The tool would take :
-a dataframe in entry
-configuration : ability to select fields.
-output : a table with the recap of groups

field group	field	remaining fields
1	item_id	False
1	label	False
2	model_id	False
2	color	False
3	order_id	True
3	link to group 1	True
3	link to group 2	True
3	amount	True

Very important : the non-selected fields (like here, amount), are in the result but all in the "remaining" group.

Algo steps:
1/pre-groups : count distinct of each fields. goal : optimization of algo, to avoid to calculate all pairs
fields that has the same count distinct than the number of rows are automatically excluded and sent to the remaining group
fields that have have the same count distinct are set in the same pre-group

2/ for each group, for each pair of fields,
let's do a distinct of value of the pair
like here

item_id	label
1	A
2	B
3	C
4	D

if in this table, the count distinct of each field is equal to the number of rows, it's a "pair-group"

here, for the model, you will have
-model_id,length
-model_id,color
-length,color

3/Since a field can only belong to one group, it means model_id,length,color which would first (or second) group, then item_id and label

If a field does not belong to a group, he goes to "remaining group" at the end

in the remaining group, you can add a link to the other group since you don't know which field is the key.

field group	field	remaining fields
1	item_id	False
1	label	False
2	model_id	False
2	length	False
2	color	False
3	order_id	True
3	link to group 1	True
3	link to group 2	True
3	amount	True

Best regards,

Simon

PS : I have in mind an evolution with links between non-remaining table (like here, the model could be linked to the item as an option)

Are there any alternative solutions?

N/A

janezd · 2024-11-23T08:35:14Z

Dear @simonaubertbd, I couldn't help but notice that you've been opening dozens of issues all over the Github for months and months. Just in August, you have created 52, almost two per day. Were all of them well-thought-out? Well investigated? Worth of time that developers spent on answering them?

Developers are happy to get user feedback, to get bug reports, to understand how their software is being used and how they could make it better. We're also happy to help new users who lack understanding.

But there's another side to it. When we find ourselves in new environment - a new programming language, framework, software - we need to understand what it does, how it does it and, crucially, what it doesn't. Without sufficient experience, we tend to use a tool in a wrong way (e.g. a React programmer trying to use it as a jQuery replacement) or we tend to use a tool that we like for purposes that it wasn't designed for (e.g. using Orange as a replacement for Excel or SQL). Or simply proposing features that are already there.

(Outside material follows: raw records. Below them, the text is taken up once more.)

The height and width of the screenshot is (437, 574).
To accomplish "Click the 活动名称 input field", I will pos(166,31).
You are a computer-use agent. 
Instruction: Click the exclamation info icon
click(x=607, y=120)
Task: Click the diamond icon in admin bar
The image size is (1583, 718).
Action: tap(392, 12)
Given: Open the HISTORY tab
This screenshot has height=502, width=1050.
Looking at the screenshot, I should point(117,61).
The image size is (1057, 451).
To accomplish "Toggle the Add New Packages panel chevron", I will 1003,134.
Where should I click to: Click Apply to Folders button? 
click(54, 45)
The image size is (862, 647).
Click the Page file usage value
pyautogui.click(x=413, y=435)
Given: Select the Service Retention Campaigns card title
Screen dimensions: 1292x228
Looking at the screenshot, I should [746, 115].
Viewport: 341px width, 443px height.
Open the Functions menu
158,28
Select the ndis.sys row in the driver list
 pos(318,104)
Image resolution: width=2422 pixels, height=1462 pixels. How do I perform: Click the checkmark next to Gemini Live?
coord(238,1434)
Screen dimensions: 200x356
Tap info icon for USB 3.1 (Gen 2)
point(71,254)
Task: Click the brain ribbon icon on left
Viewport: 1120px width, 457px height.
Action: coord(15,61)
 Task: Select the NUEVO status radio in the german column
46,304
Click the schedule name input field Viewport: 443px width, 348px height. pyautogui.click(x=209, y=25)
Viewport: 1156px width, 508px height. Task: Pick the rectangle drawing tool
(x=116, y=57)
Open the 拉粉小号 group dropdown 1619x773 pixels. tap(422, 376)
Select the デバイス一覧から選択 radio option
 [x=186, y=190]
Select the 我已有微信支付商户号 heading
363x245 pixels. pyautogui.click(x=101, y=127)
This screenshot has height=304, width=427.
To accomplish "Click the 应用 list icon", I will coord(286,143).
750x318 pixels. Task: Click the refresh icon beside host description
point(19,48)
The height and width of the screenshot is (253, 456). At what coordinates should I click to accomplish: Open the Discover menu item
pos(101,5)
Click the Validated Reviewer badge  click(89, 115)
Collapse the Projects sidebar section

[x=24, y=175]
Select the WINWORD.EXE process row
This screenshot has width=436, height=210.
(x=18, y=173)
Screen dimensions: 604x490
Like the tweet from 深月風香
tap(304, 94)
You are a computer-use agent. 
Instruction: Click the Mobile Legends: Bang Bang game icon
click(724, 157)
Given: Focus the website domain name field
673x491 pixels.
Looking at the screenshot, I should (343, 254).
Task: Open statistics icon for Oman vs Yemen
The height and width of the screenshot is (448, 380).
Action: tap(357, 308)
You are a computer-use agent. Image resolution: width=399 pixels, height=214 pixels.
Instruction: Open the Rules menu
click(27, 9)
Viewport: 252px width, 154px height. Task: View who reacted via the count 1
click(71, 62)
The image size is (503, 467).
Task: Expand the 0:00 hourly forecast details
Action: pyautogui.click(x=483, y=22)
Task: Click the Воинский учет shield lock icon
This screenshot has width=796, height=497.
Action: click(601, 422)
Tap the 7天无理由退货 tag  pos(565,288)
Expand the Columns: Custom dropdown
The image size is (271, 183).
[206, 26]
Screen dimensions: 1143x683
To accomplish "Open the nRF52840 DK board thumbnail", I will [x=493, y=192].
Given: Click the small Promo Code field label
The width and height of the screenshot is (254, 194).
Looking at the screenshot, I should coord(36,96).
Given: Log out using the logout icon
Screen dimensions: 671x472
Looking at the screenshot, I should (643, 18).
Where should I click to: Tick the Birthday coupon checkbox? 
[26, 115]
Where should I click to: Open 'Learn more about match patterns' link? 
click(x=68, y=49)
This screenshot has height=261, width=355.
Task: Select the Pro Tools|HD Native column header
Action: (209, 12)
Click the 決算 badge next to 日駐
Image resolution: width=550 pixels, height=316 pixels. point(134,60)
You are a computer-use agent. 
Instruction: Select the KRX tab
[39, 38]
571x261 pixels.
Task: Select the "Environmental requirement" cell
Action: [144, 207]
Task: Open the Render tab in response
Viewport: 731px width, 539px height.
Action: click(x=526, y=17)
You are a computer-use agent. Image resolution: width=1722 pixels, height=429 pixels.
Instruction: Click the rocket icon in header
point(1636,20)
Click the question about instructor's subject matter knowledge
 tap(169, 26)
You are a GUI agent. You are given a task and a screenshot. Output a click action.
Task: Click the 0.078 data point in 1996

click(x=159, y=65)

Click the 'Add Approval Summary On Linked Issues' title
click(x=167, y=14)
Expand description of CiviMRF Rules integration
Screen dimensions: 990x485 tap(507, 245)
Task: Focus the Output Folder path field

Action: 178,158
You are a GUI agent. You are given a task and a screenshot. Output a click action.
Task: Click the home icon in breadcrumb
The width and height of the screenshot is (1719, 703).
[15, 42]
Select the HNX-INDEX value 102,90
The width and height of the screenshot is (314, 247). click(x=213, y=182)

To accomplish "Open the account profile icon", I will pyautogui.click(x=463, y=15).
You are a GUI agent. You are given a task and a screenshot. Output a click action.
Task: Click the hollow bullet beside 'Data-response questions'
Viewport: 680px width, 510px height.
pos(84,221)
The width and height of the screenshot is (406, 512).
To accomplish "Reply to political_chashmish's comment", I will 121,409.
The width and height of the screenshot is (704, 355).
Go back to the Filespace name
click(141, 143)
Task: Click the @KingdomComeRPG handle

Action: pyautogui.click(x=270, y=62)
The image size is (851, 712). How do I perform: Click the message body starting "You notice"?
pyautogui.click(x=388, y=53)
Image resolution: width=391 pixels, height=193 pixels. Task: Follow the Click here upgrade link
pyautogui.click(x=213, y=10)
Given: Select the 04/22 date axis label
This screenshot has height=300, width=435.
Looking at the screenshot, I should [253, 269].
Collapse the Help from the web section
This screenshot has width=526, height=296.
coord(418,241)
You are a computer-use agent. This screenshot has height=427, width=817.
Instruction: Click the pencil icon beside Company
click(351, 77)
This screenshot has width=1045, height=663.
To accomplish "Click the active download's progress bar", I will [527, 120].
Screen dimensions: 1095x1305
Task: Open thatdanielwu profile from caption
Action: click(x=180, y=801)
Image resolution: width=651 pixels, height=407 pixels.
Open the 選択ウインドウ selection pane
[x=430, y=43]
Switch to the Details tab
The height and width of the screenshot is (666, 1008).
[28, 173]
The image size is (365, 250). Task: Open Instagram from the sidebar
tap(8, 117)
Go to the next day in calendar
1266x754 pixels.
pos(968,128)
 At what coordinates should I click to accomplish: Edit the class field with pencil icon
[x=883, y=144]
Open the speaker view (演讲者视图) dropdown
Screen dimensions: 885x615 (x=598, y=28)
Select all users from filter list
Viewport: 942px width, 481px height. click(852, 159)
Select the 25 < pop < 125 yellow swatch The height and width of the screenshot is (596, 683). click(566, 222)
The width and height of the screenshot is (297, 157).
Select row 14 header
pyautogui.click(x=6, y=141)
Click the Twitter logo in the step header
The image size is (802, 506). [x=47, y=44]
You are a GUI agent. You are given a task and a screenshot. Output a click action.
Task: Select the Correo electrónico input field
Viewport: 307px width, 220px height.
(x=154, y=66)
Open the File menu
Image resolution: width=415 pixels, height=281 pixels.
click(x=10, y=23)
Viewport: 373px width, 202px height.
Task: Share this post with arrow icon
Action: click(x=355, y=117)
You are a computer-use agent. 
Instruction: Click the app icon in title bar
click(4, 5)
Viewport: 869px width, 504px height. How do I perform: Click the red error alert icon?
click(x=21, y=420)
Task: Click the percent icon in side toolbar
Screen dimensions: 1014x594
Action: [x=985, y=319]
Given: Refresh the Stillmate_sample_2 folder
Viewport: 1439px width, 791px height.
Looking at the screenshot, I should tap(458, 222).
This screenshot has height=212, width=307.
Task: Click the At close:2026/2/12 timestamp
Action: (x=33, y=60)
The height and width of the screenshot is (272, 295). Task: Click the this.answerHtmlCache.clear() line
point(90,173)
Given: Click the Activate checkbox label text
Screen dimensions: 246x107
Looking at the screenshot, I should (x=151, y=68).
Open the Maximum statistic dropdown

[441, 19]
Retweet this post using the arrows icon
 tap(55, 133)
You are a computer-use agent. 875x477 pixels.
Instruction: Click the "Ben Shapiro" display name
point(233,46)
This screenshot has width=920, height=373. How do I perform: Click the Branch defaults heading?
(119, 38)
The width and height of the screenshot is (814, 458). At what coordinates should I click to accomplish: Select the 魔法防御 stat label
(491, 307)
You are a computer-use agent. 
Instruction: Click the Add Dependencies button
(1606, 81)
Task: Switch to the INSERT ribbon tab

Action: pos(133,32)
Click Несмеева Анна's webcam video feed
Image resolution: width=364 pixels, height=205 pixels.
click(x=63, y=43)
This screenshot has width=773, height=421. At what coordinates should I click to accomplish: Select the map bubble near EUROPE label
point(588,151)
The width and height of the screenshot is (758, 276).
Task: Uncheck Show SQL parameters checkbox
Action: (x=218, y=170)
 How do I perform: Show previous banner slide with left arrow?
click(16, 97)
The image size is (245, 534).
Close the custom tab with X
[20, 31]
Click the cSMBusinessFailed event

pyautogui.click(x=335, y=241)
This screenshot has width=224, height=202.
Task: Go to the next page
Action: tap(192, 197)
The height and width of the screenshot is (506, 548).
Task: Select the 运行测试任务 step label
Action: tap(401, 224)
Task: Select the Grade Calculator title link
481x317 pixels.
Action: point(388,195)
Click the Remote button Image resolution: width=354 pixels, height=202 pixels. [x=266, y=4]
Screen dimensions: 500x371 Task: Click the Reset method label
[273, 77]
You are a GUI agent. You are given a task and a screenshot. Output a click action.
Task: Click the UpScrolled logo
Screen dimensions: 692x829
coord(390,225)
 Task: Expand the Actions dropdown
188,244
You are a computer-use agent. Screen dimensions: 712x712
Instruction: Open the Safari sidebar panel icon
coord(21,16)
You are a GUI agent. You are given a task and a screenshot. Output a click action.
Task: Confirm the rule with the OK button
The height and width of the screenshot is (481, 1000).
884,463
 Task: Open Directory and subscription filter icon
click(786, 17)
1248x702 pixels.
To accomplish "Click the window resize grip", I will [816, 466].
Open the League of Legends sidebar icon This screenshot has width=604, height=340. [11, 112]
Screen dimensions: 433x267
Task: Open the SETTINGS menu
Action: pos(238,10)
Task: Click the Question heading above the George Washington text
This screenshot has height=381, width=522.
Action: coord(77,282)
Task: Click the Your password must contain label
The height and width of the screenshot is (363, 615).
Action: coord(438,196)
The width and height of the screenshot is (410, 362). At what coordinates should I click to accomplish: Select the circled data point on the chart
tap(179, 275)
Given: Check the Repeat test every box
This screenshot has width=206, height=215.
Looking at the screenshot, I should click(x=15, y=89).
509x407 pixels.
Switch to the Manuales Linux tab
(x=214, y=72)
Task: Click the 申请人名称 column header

This issue is a good example. The first sentence goes: "A lot of time, when you have a dataset, you want to know if there is a group of fields that works together." In data mining this is call frequent itemsets, and Orange has an add-on for it. Well, not exactly: you are talking about frequent itemsets with 100 % support. If anything like this occurs in the data, the analyst either already knows about it or (s)he doesn't know what the data is about. I can hardly imagine a situation where this would be useful.

I'm sorry for this dressing down. We are very happy to answer any questions from users, address their ideas and suggestions.

Be creative, create something. As for Orange: create an add-on and start coding the ideas that you proposed. I cannot speak for other Github repositories that you have flooded with your suggestions, but I believe that they would appreciate code, not just ideas. Ideas are cheap, we have boatloads of them.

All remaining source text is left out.